Granularity and Necessity

The character-and-purpose factor typically examines both whether the new work’s purpose is commercial and whether it’s transformative. The Warhol Foundation argued Warhol’s new meaning and message altered the purpose from the original photograph. Goldsmith argued that “licensing an image of Prince to a magazine” represented an identical, commercial purpose, sufficient to tip the factor her way.

Attorneys said the court indicated it may clarify whether the key to transformativeness lies in the nature of its content, or in its use.
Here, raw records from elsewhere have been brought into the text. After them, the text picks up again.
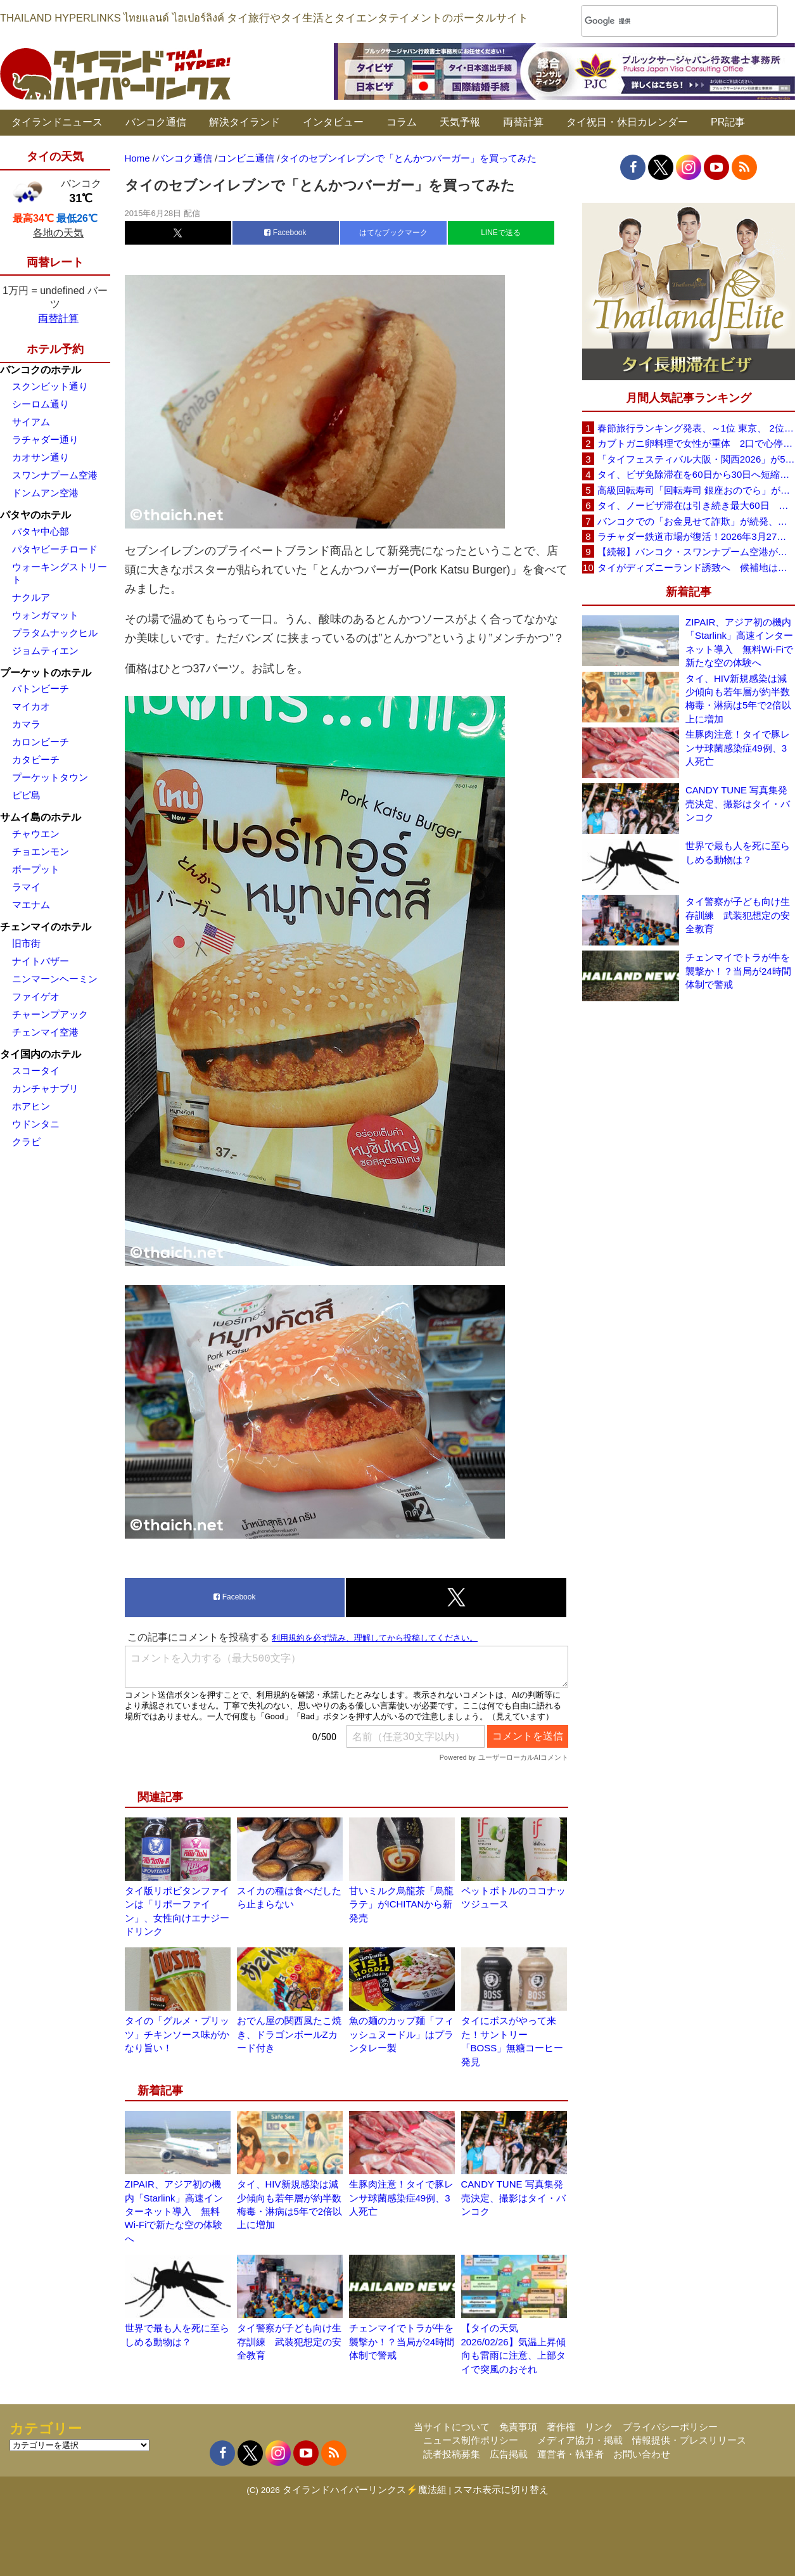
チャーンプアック (50, 1014)
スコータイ (36, 1070)
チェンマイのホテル (45, 926)
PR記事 (728, 122)
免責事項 (518, 2426)
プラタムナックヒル (55, 632)
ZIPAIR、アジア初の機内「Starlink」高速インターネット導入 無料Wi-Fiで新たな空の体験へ (174, 2211)
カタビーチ (36, 759)
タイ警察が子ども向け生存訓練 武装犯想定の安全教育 (289, 2342)
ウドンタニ (36, 1123)
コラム (401, 122)
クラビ (26, 1141)
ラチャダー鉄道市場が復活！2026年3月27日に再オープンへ (696, 536)
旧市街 (26, 943)
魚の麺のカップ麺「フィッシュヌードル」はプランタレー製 (401, 2034)
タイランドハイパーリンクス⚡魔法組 (365, 2489)
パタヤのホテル (35, 514)
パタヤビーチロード (55, 549)
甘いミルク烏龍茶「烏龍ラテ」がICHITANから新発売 (401, 1904)
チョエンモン (40, 851)
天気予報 (460, 122)
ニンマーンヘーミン (55, 978)
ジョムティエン (45, 650)
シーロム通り (40, 404)
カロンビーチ (40, 741)
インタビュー (333, 122)
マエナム (31, 904)
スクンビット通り (50, 386)
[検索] (663, 21)
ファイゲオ (36, 996)
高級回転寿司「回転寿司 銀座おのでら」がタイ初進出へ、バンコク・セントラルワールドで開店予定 (696, 490)
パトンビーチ (40, 688)
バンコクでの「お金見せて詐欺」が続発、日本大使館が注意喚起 (696, 521)
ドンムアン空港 (45, 492)
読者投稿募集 (451, 2454)
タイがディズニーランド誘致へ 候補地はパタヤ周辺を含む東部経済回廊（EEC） (696, 567)
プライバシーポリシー (670, 2426)
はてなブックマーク (393, 232)
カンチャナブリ (45, 1088)
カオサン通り (40, 457)
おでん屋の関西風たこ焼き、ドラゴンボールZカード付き (289, 2034)
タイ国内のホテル (40, 1054)
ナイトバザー (40, 961)
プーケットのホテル (45, 672)
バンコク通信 (155, 122)
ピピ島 (26, 795)
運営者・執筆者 (570, 2454)
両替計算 (523, 122)
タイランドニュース (57, 122)
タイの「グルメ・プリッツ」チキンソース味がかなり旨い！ (177, 2034)
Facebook (285, 232)
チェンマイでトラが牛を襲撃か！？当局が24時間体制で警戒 (402, 2342)
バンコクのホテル (40, 369)
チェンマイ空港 (45, 1032)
“Justices asked, ‘Isn’t there a difference between using both images on a magazine cover about Prince—where the purpose is to depict Prince for profit—versus maybe one of the Warhols hanging in a museum?’” Gray said. “I don’t know what the court is going to do, but it seems like an area ripe for clarification.”

The justices also probed the issue raised in Goldsmith’s brief, which said that a use was fair “only where copying was necessary.” That included an extensive back and forth asking the Goldsmith-backing Justice Department’s counsel what the standard should be, with quibbling over whether the copying should be “essential,” “necessary,” or “highly useful” to potentially qualify as fair use.
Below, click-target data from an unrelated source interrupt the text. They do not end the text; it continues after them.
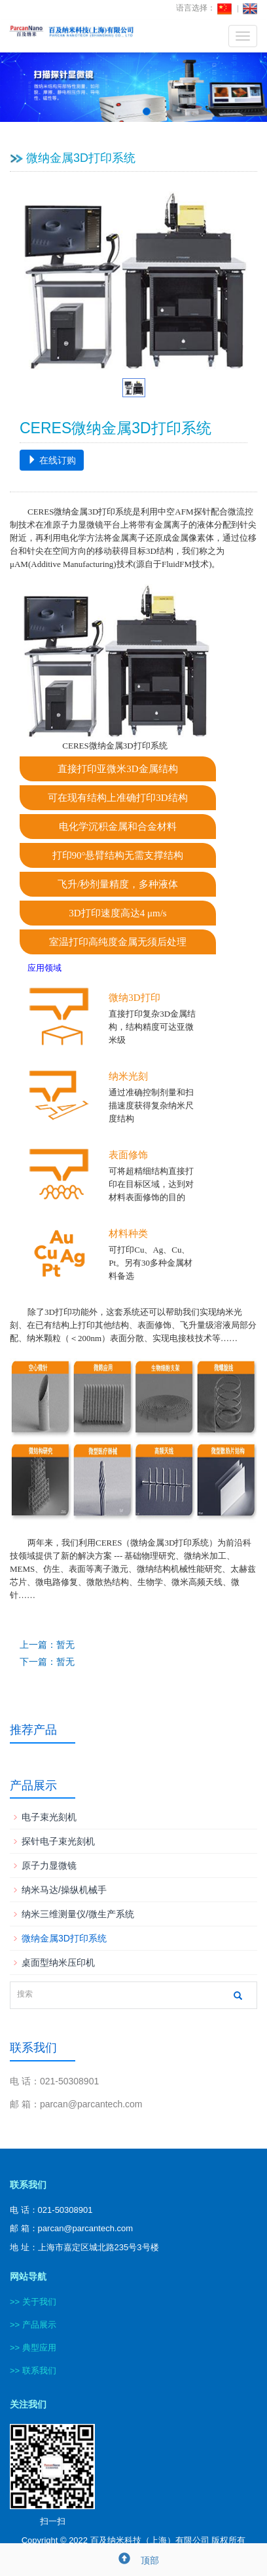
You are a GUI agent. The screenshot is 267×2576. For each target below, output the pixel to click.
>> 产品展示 (33, 2325)
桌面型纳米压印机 (58, 1962)
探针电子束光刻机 (58, 1841)
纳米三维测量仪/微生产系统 (78, 1914)
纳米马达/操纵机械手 (64, 1889)
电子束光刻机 (49, 1817)
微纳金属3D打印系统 (64, 1938)
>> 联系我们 (33, 2370)
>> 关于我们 (33, 2302)
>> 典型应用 (33, 2347)
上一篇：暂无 (47, 1644)
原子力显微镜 (49, 1865)
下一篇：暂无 (47, 1661)
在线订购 (51, 460)
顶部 (133, 2560)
Observers noted that Goldsmith counsel Lisa S. Blatt of Williams & Connolly LLP’s position softened somewhat from her brief during oral arguments. She ceded some ground by saying that merely requiring use of the particular original to have been “useful” to the follow-on work could be an acceptable standard—as long as the court rejected the Warhol Foundation’s much lower “meaning-or-message” bar.

“The position taken in her argument was not quite as categorical as the one in her brief, which the foundation pointed out,” Ewing said. “There was a disconnect.”

Justices may attempt to clarify the point, but it will be important to avoid the confusion by failing to explain what a standard like “highly useful” actually means, Gray said. Intellectual property professor Jacob Noti-Victor of Cardozo Law School said the justices seemed “really confused about what adopting that standard would provide as guidance for lower court.”

“I hope the court rejects necessity,” Noti-Victor said.

‘Photography Makes Bad Law’

Noti-Victor said the nature of photography makes the case a potentially troublesome candidate for broad fair-use guidance that also applies to other media like art, music, and film.

“Photography makes bad law,” Noti-Victor said.

“It’s a thin copyright. So much of what makes a photo great are about the photographer’s artistic vision, but so much of it is about the factual world they are photographing, and that’s not protectable.”

With so much controversy about whether Warhol’s artistic choices transformed the work, some said the guidance could limit courts’ leeway to use subjective judgments to decide pivotal “character and purpose” questions on their own, leaving more for juries to tackle. But even that could frustrate the big-picture objectives of both sides, chilling expression while also making enforcing copyrights more expensive, O’Donnell said.

“The whole point is: give people a sense of what they can and can’t do. It would be catastrophic to say the only way to find out if you added a new message is to go to trial,” O’Donnell said.

“If it required expert testimony to determine the level to which meaning or message has been altered, in practical terms it’s impossible for people in real life who are creating visual art.”